Hence it strengthens your resistance against all sorts of damage, decay, bacteria, viruses,
toxins, even radiation. Remember the wise words of Louis Pasteur, the father of
modern medicine: “Host resistance is the key”.

Cycling as medicine

Cycling is healthy, convenient, cheap and also good for the environment.
I cycle often: to the train, the shops and the library, and this way I get my recommended
30 minutes of daily exercise.

Thirty minutes exercise a day is sufficient to stay healthy. It seems little, but yet a lot of
people don’t get to it. They are often tempted to take the lift instead of the stairs,
the car instead of the bicycle, the TV instead of the ball.

Movement takes care that less fat accumulate in the blood and prevent that HDL start to dominate.
Also the supply of oxygen takes care of better combustion of fat.With bodily exertion our blood starts to run better and waste products are quicker exposed.

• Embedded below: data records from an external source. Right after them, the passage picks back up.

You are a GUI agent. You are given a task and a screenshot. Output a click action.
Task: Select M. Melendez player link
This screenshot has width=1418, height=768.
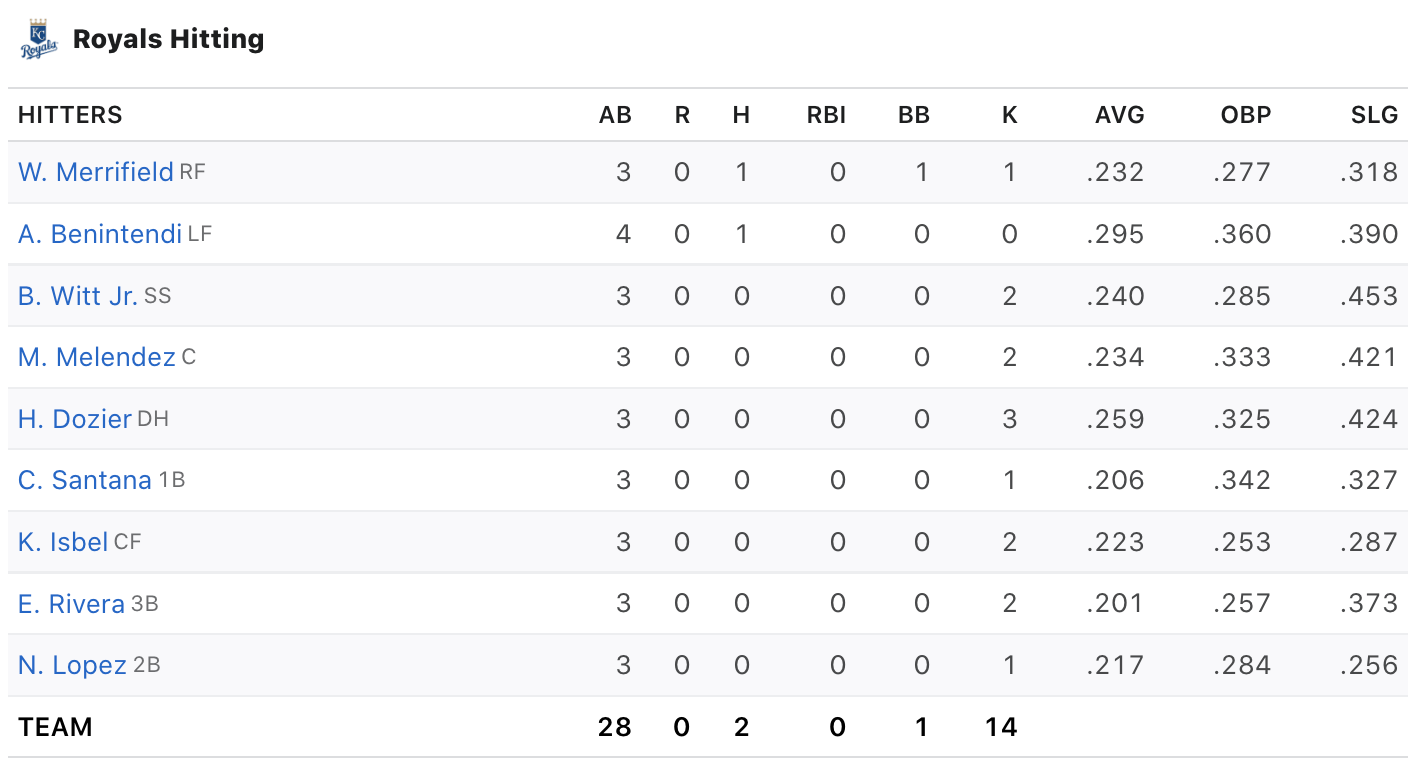click(97, 357)
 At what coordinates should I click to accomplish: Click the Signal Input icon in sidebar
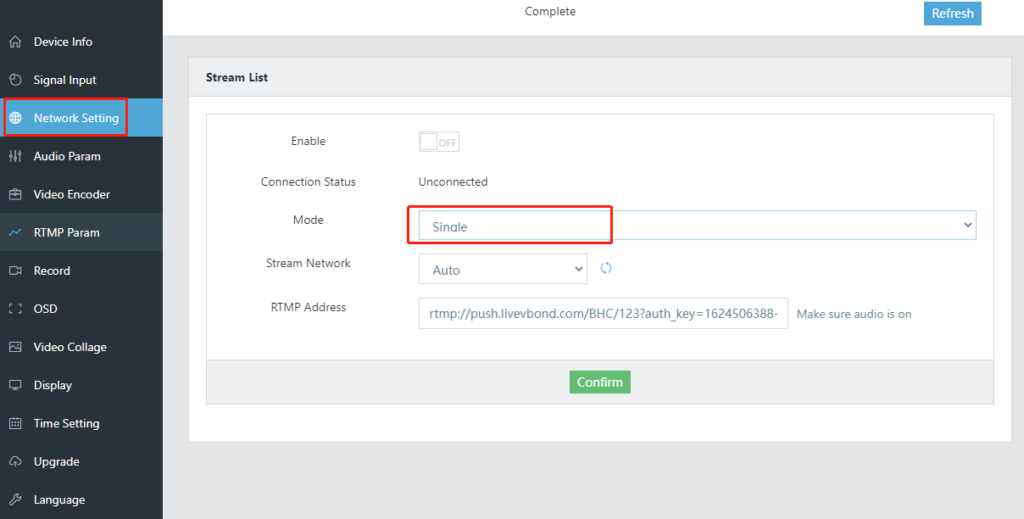[15, 80]
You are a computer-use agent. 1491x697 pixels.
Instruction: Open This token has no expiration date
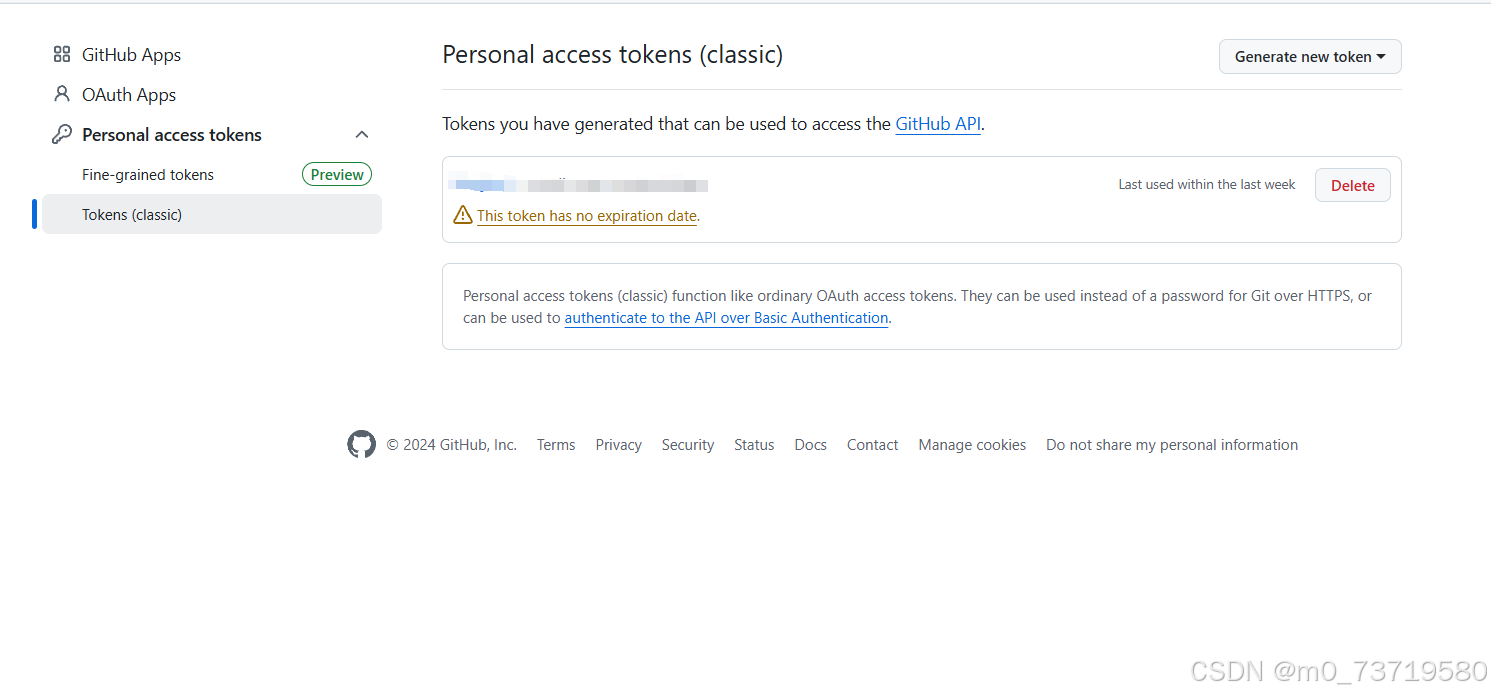click(587, 215)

Moving also helps in most cases to lower blood pressure, as a result that there will be less
pressure on the artery walls. In other words: moving keeps your blood clean and your heart and veins in condition.

Another mechanism that plays a roll in the development of cardiovascular disease is stress.
The body produce hormones like cortisol and adrenaline. These hormones take care of uppermost readiness.That is okay for a short period of time, but ongoing stress cause problems.

Chronic stress lead to the same kind of inflammation in the arteries as too much fat.
Activity takes care that we relax physically and spiritually.
The less stress, the better for your heart and veins.

If you think that it is useless to start moving when the process already fully started,
or if the blocking of arteries allready caused a heart attack, got it wrong.
Cycling helps instantly, but if the artery walls are already attacked, half an hour cycling
a day is not enough. It is better to cycle five to six hours a week vigorously, spread over
the week.

People often say that they don’t have time to sport one hour a day.But what is one hour?
If you build-in cycling in your daily schedule, is it a no brainer.

Make a record of all your activities during the week. Do you have to go by car to work,to the shop, or the cinema or can you take the bike as well? Could you bring the children to school on the bike? Could you take the stairs instead of the lift? People often think that cycling cost time, but is that really so? When you cycle, you get fitter physically and mentally.
When you are fitter, you can  do more in your day and you can do more things.
Just start and see where your ship strand. There are plenty of changes to unhook.
To persevere is a much greater advanture!

Through the years we have arranged our environment very unhealthy. How can we bend the trend and tempt people to start moving?

I recommend cycling whole-hearted as a dope for life: to promote performance, a habit-forming drug delicious! And you can get it everywhere without a recipe. Free of charge!